Interest income increased for the comparable quarterly periods due to an increase in the average rate earned on interest-earning assets, which increased 48 basis points to 5.76%. Average interest-earning assets decreased $2.8 million or 0.8% to $359.5 million for the recently-ended quarterly period. The average rate earned on assets was due primarily to an increase in the rate earned on loans, which was the result of new loan production carrying higher interest rates and adjustable rate mortgages continuing to reprice upward. Interest expense decreased for the comparable quarterly periods due to a decrease in the average balance of interest-bearing liabilities as well as a decrease in the average rate paid on those funds. Average interest-bearing liabilities decreased $2.9 million or 0.9% to $308.2 million for the quarterly period just ended, while the average rate paid decreased 26 basis points to 3.27% for the period.
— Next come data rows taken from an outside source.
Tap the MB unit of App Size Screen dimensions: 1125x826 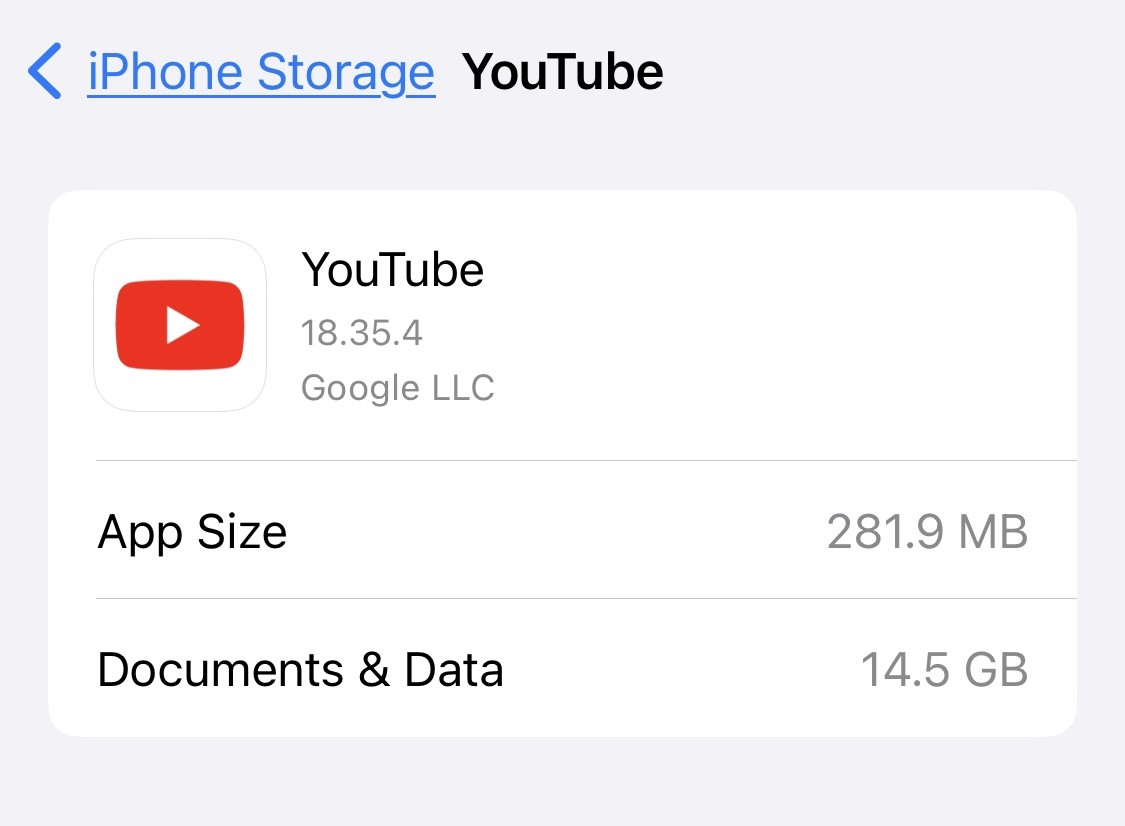[x=993, y=532]
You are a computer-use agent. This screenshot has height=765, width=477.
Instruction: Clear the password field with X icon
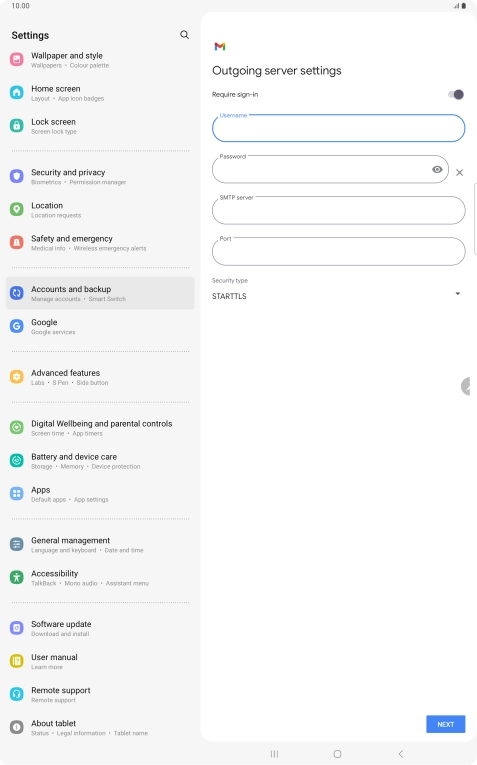(459, 172)
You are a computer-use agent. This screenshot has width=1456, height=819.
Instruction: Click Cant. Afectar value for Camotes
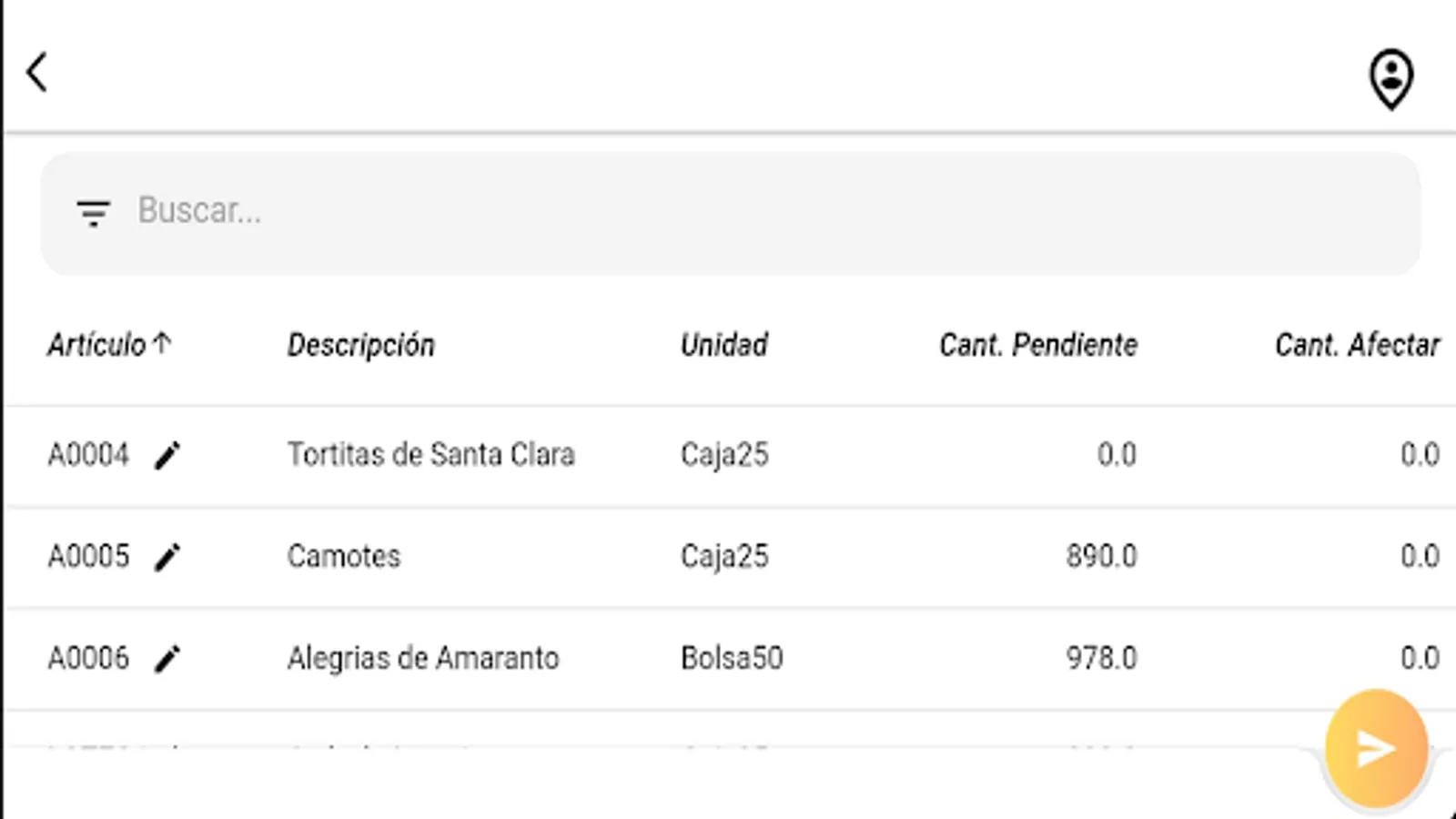tap(1420, 556)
Non-interest income increased $7,000 or 4.1% and totaled $178,000 for the three months ended December 31, 2025.
Non-interest expense increased $220,000 or 10.0% to $2.4 million for the three months ended December 31, 2025 primarily due to data processing expense increasing $118,000 or 110.3%. Employee compensation and benefits also increased $100,000 or 8.3%. Outside service fees increased $79,000 or 51.0% for the three months ended December 31, 2025, compared to December 31, 2024. This was slightly offset by professional fees decreasing $57,000 or 31.5% in the same period.
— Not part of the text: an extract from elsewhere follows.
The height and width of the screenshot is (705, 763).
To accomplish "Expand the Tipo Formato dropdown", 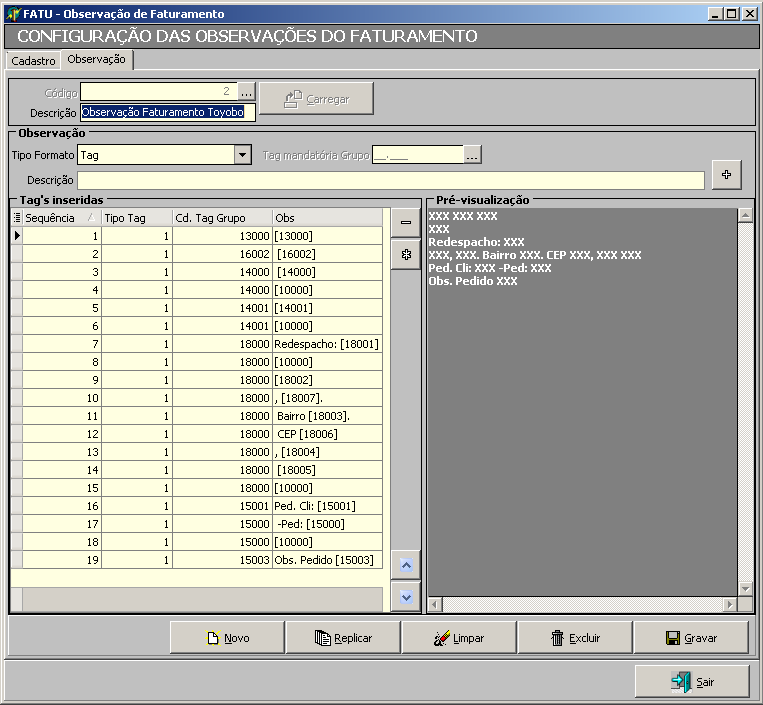I will tap(242, 155).
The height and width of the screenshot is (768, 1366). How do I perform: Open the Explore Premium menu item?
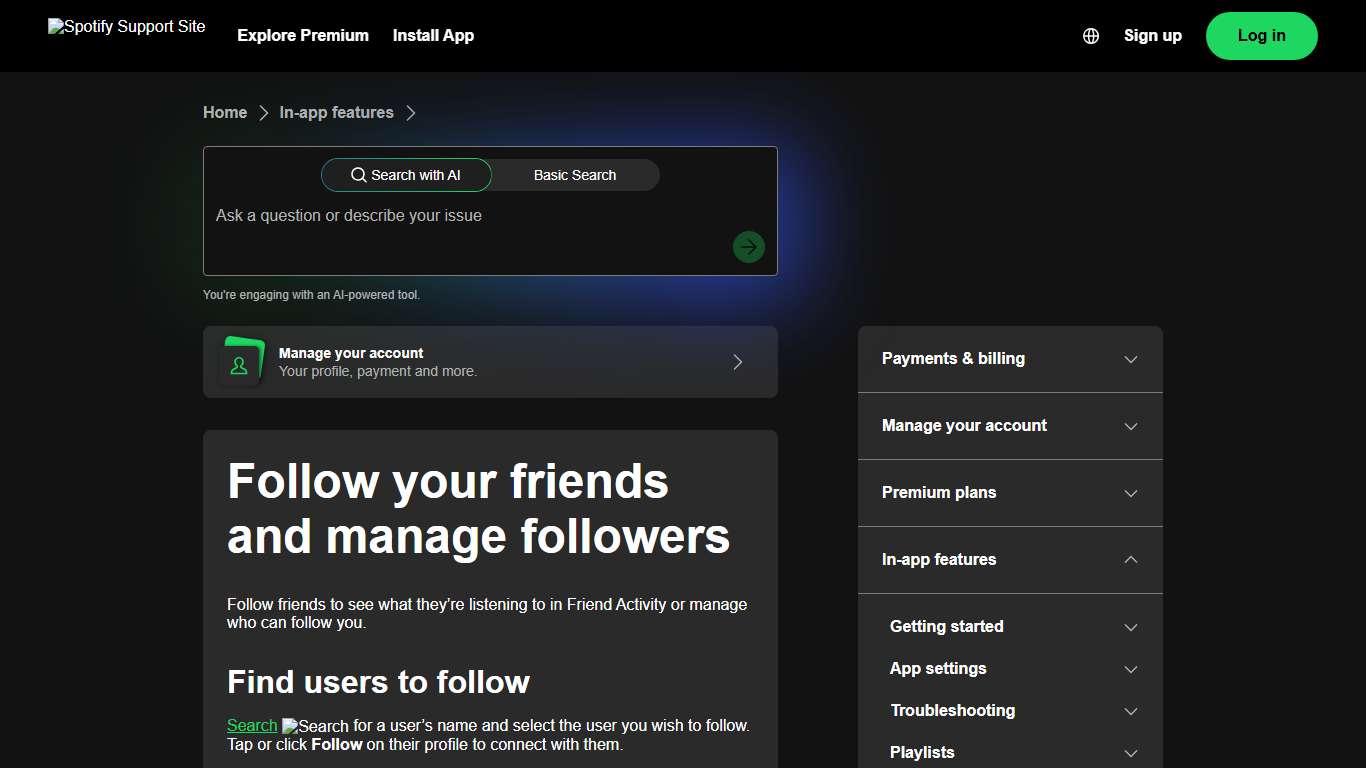point(302,35)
The increase in net earnings on a six-month basis was primarily attributable to increased net interest income, higher non-interest income, and decreased provision for loan losses, and which was partially offset by increased provision for income tax and increased non-interest expense.
Net interest income increased $1.3 million or 32.1% to $5.2 million due to increased interest income and decreased interest expense from period to period. Interest income increased $825,000 or 8.8% to $10.2 million, while interest expense decreased $428,000 or 7.8% to $5.1 million for the recently-ended semi-annual period. Non-interest income increased $23,000 or 7.5% year over year primarily due to increased net gains on sales of loans, while provision for loan loss decreased $5,000 or 33.3% to $10,000 for the six months ended December 31, 2025. Non-interest expense increased $412,000 or 9.8% to $4.6 million for the six months ended December 31, 2025, due primarily to data processing expense increasing $180,000 or 66.4%. Employee compensation and benefits also increased $119,000 or 5.0%. Outside service fees increased $169,000 or 75.1% for the six months ended December 31, 2025 compared to December 31, 2024. This was slightly offset by professional fees decreasing $81,000 or 35.4% in the same period. Income tax expense increased $219,000 as a result of higher pre-tax earnings.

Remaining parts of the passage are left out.